Мне говорили потом, что он женился. Когда невеста первый раз попала в его квартиру, все стены были увешаны моими фотографиями. На вопрос, кто это, он ответил: «Это моя первая жена. И ее фотографии будут висеть здесь всегда». Да, забыла сказать: он был фантастическим занудой.
* * *
Позвонила мама. Сказала, что забрала в редакции журналы с моими публикациями. Сказала, что купила десять штук и еще два ей дали. Что оставит себе четыре, а остальные пошлет мне. Сказала, что стихи мои прочитала. А потом как начала рыдать, да так горько, так громко, как ребенок. Просила прощения за то, что произвела меня на свет, сюда вот, в этот мир, который ей самой не очень-то нравился. За то, что хотела, чтобы у меня все было хорошо, но одного ее желания оказалось мало. А я ревела и говорила: мам, да ты что, ну ты чего, мам, у меня все хорошо, это просто волшебная сила искусства. Вот так вот. Вот и поговорили. Я пишу, а мама плачет. Бывает и так. Родишь ребенка, а он поэт. Ты его кормишь грудью, на руках носишь в туалет, когда у него жар, тратишь на него все деньги и все свободное время. Мечтаешь, что будет у него школа с золотой медалью, работа интересная, красивый автомобиль, веселая свадьба, трое детишек и собака. А он, сука, вырастает поэтом, и все у него плохо. И он пьет горькую и пишет грустные стихи, а тебе уже шестьдесят, и ты уже отдал ему все, что у тебя было, и больше у тебя ничего нет. А он пишет и пишет, сука, а ты читаешь и плачешь.
Сердце Фаберже
Фаберже любил яйца. Их форма казалась ему совершенной. Он видел в них символ жизни.

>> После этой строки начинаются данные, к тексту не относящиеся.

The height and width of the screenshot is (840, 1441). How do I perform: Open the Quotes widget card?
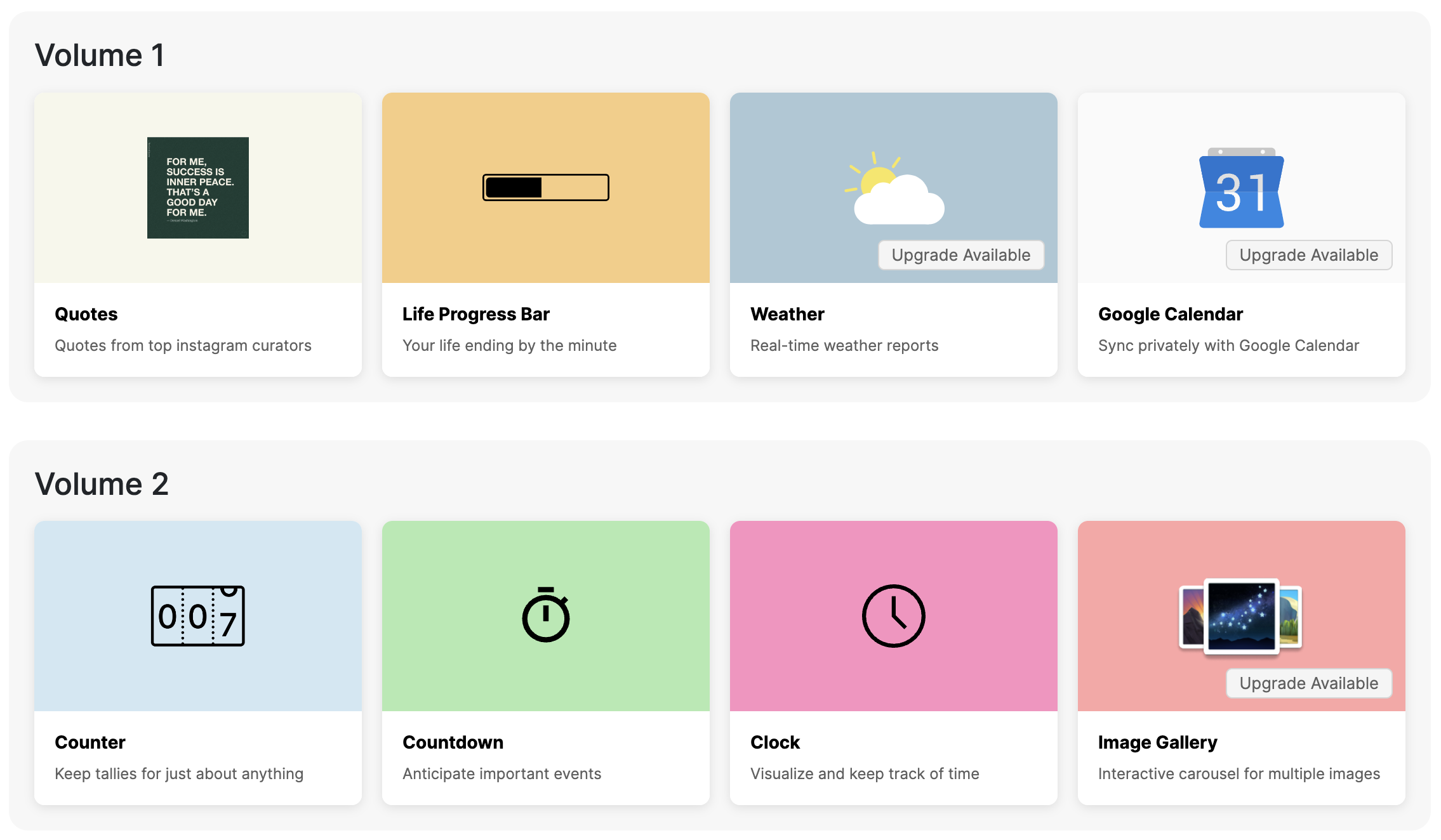tap(197, 235)
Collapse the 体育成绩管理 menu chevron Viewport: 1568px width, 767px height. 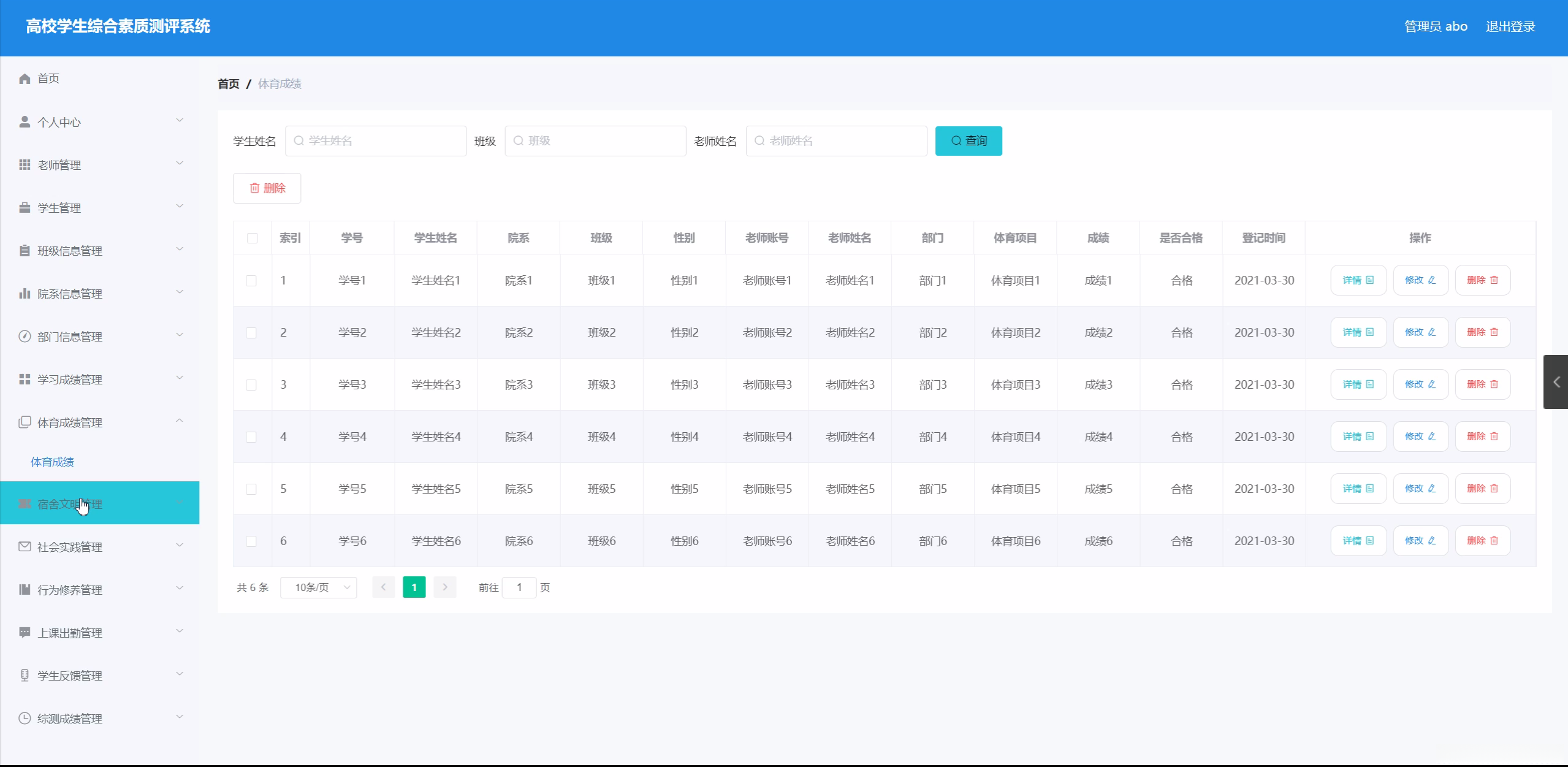(x=180, y=421)
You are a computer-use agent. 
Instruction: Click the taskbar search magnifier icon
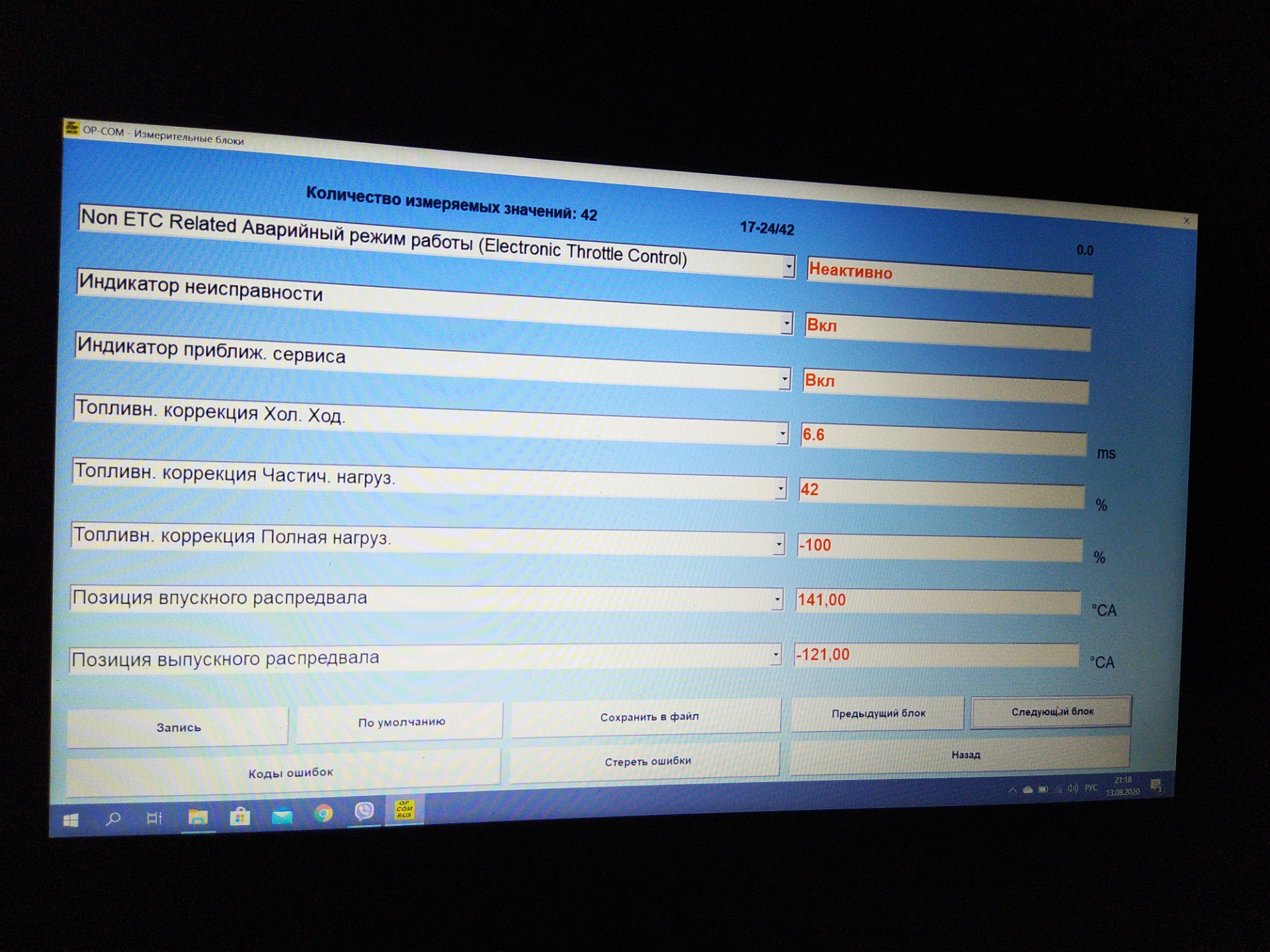113,819
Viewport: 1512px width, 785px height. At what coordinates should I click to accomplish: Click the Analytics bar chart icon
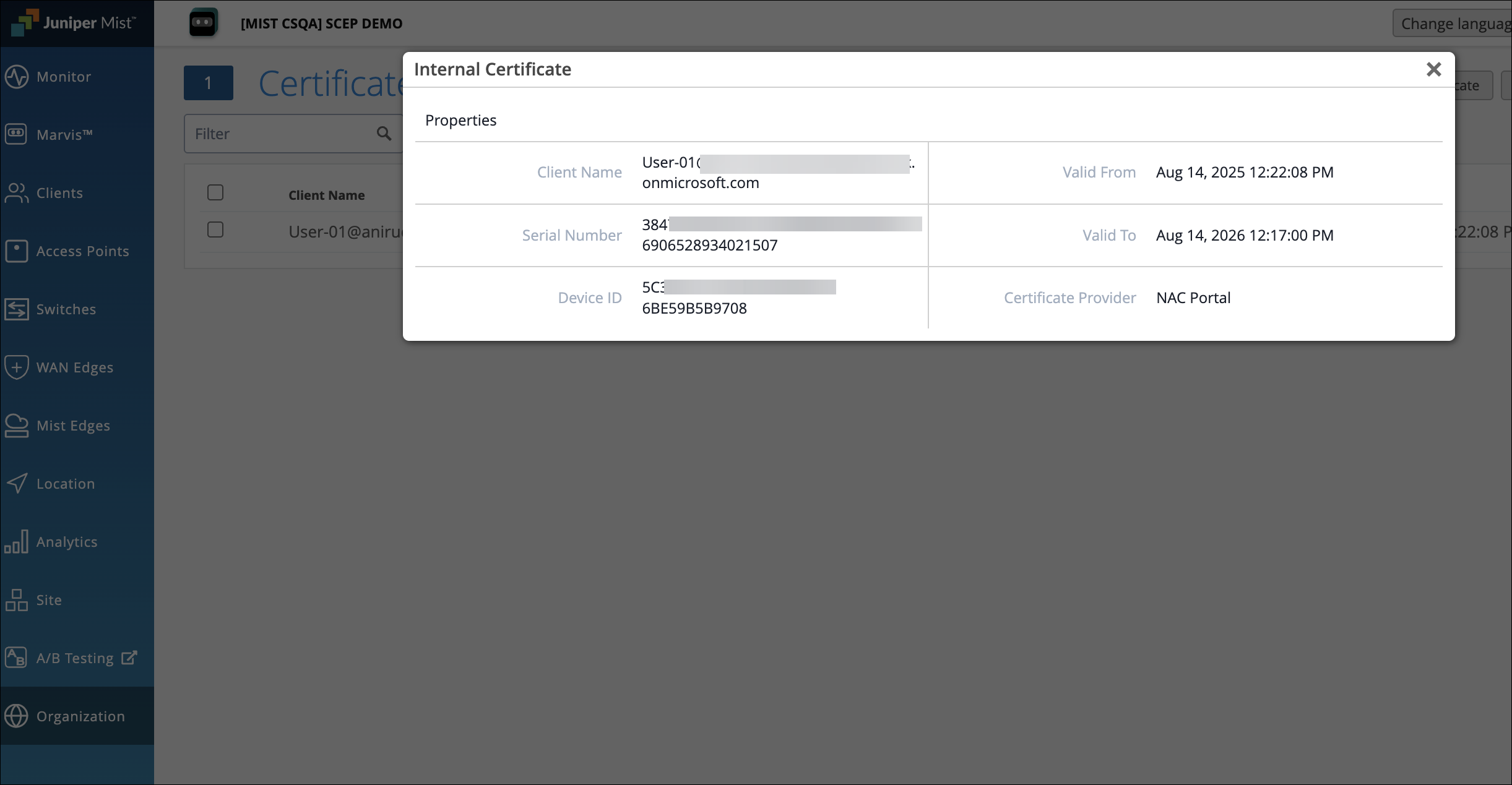tap(17, 542)
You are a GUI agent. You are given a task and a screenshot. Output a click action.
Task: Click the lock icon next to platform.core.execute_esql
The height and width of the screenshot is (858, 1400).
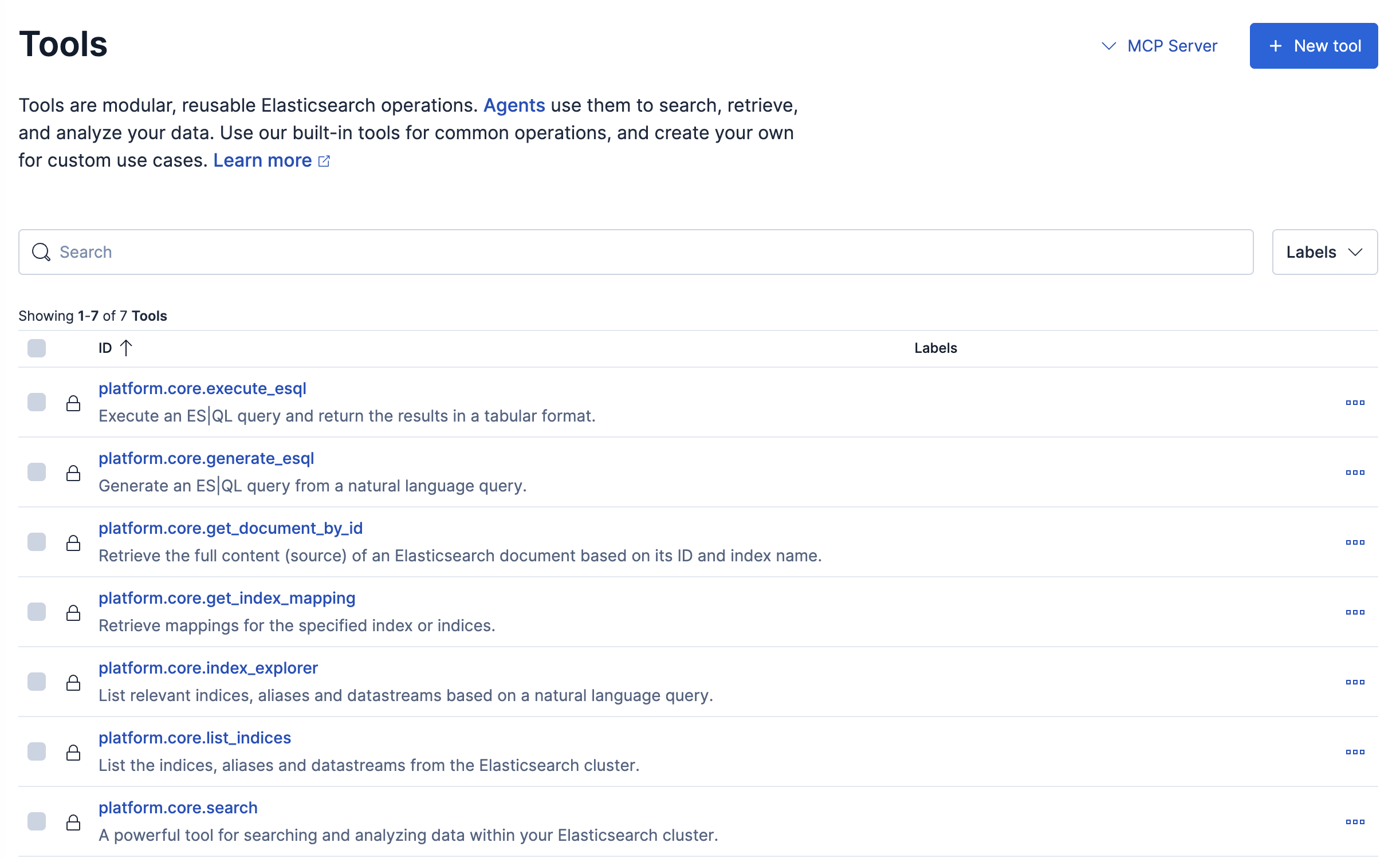74,402
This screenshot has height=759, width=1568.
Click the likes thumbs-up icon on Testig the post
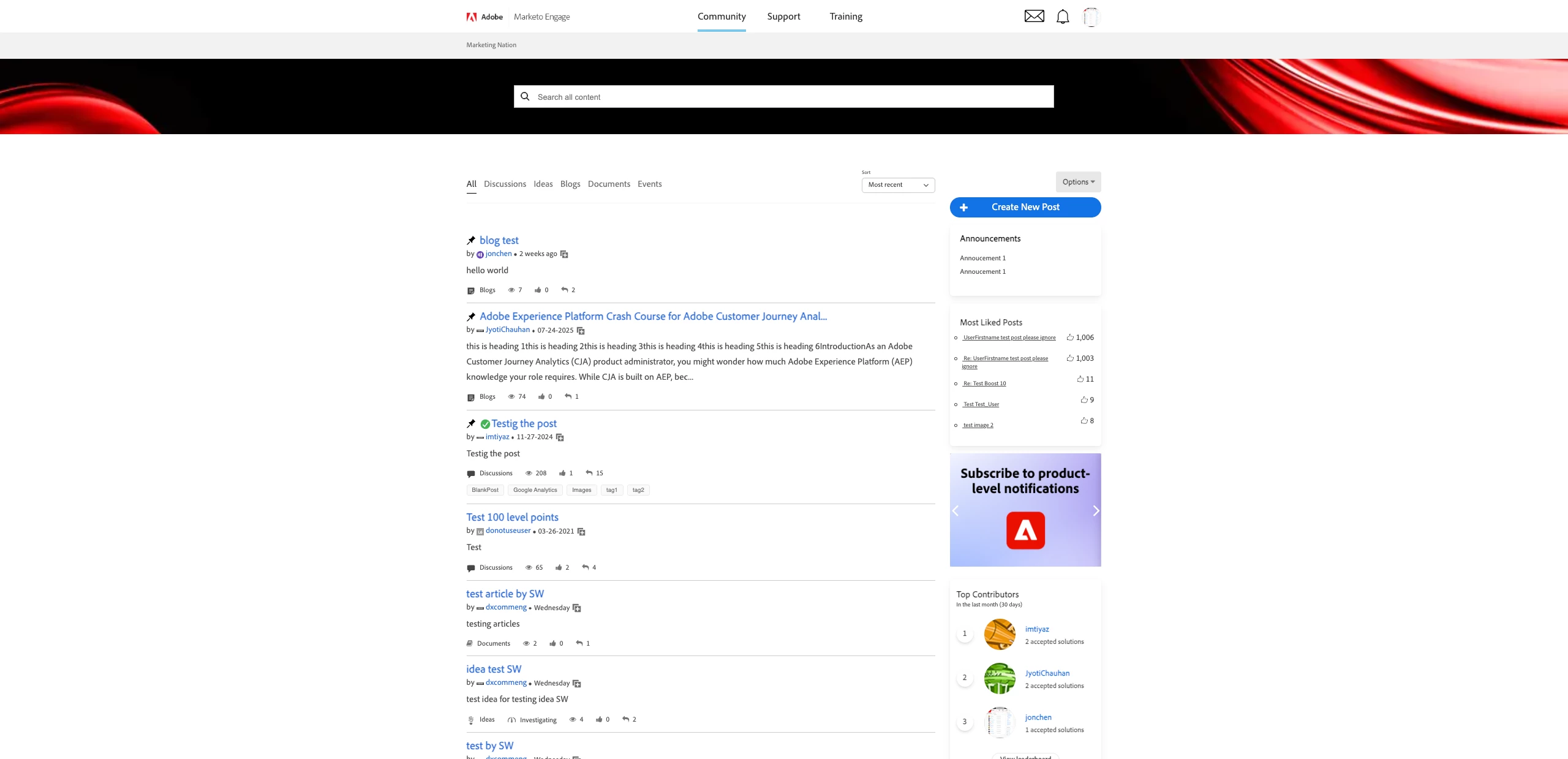[x=562, y=473]
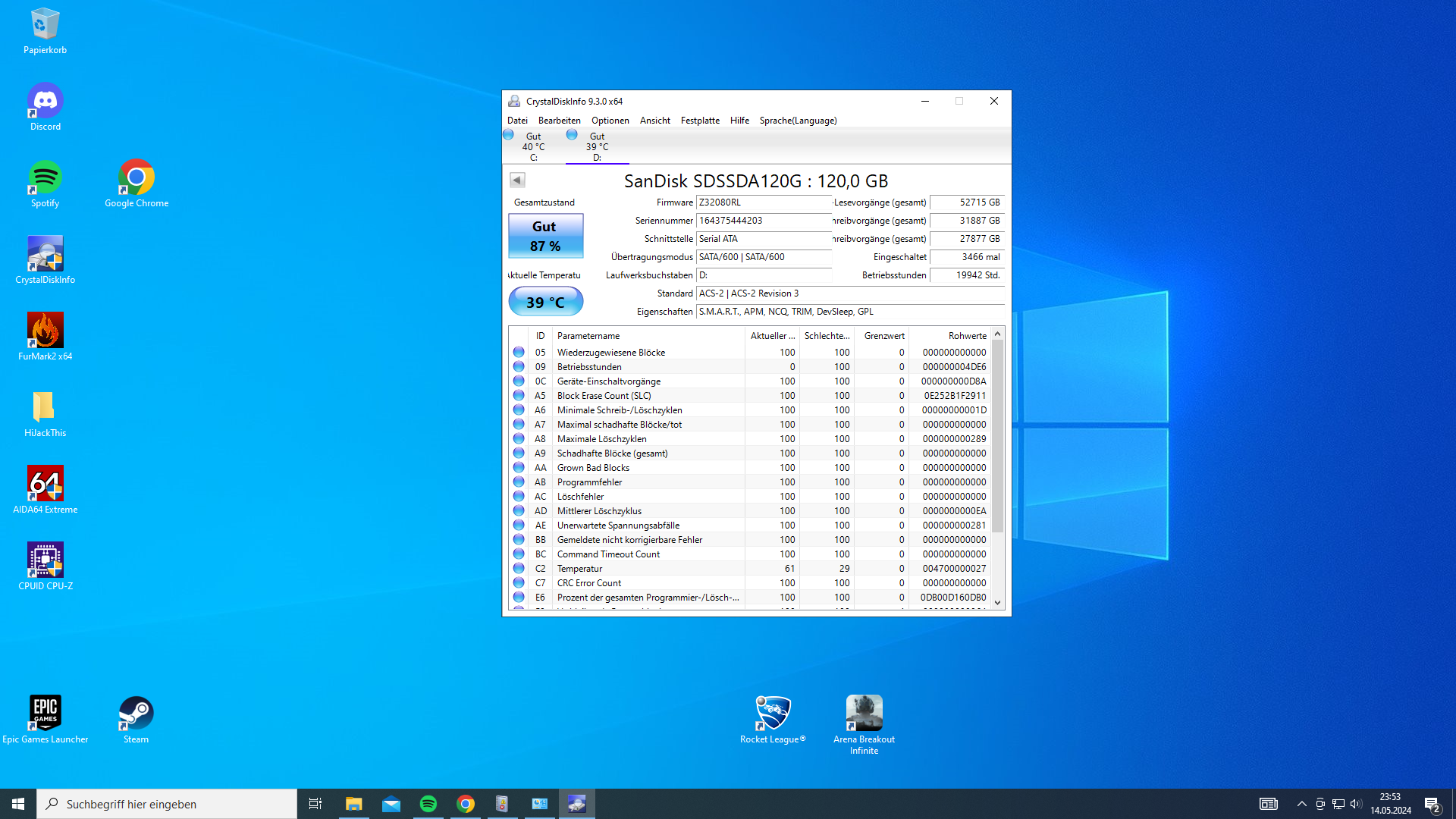Open the Optionen menu

[x=610, y=121]
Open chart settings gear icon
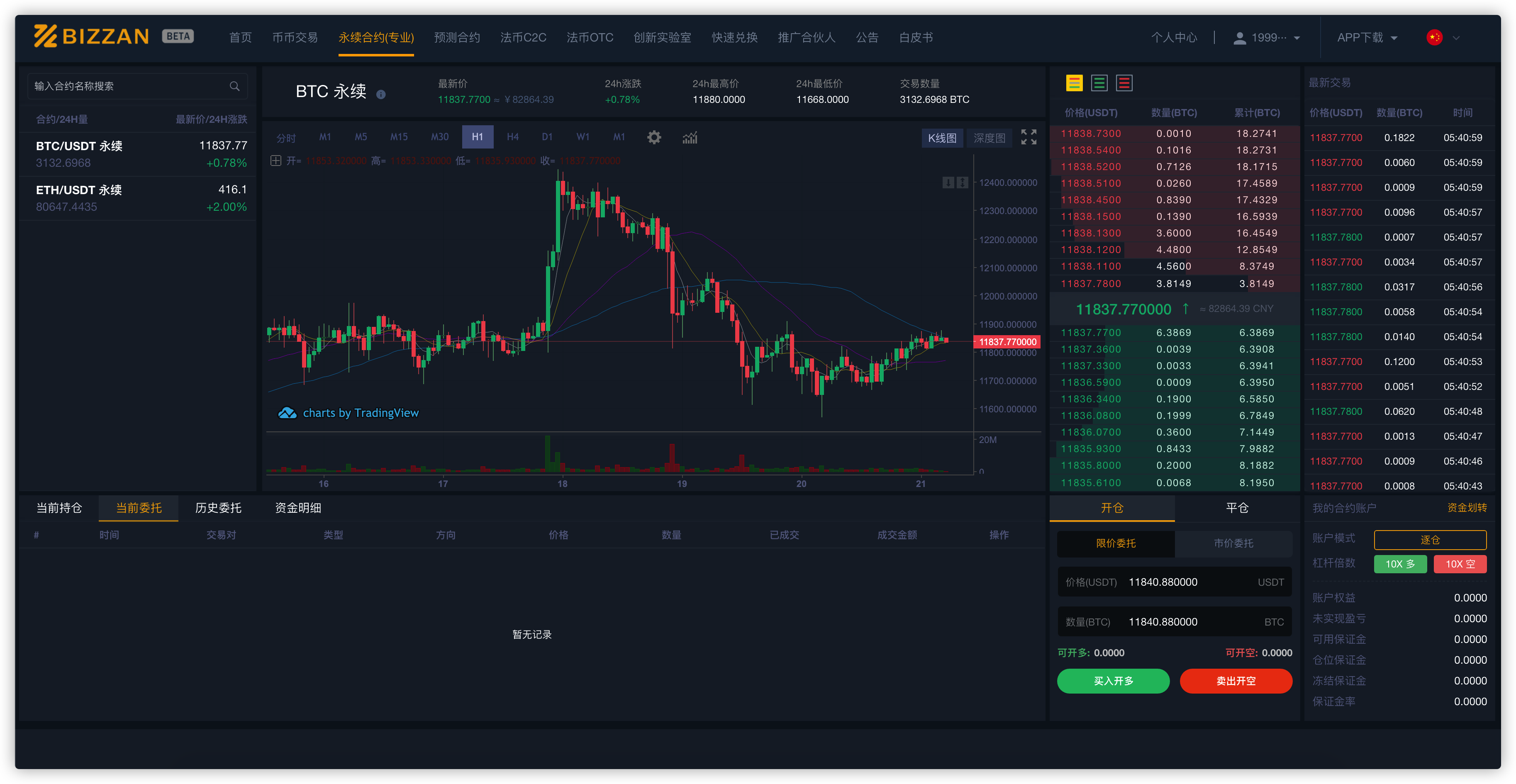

Фаберже был ювелиром. Он делал яйца, одни только яйца. Вытачивая их из горного хрусталя, отливая из золота, он думал о том, что спорить в совершенстве с природой бессмысленно, но чрезвычайно приятно. Он хотел спорить также с самой непредсказуемостью жизни, символ которой — яйцо. Поэтому все они были с затейливой начинкой: внутри прятались часовые механизмы, точные копии парусных судов, барометры или портреты царской семьи. Фаберже был Кощеем, он чувствовал свою смерть в каждом сотворенном яйце. Он умирал в них по капле день за днем, надеясь однажды превратиться в зародыша и навеки застыть в последнем, им самим рожденном и оплодотворенном. Но смерть перехитрила его, как однажды перехитрит каждого из нас. Фаберже увидел ее проезжающей мимо в экипаже. Ее имя было Гражина, ее волосы были как клубок морской травы, ее грудь в кружевном кольце была как морская пена, ее рот был как больная устрица. Ювелир стоял, пригвожденный к мостовой молнией внезапной любви, и его тело пронизывали тысячи серебряных игл. От ужаса и восторга Фаберже лишился речи; он лишился зрения и слуха, рассудка и памяти. Через минуту все к нему вернулось, но экипажа уже и след простыл.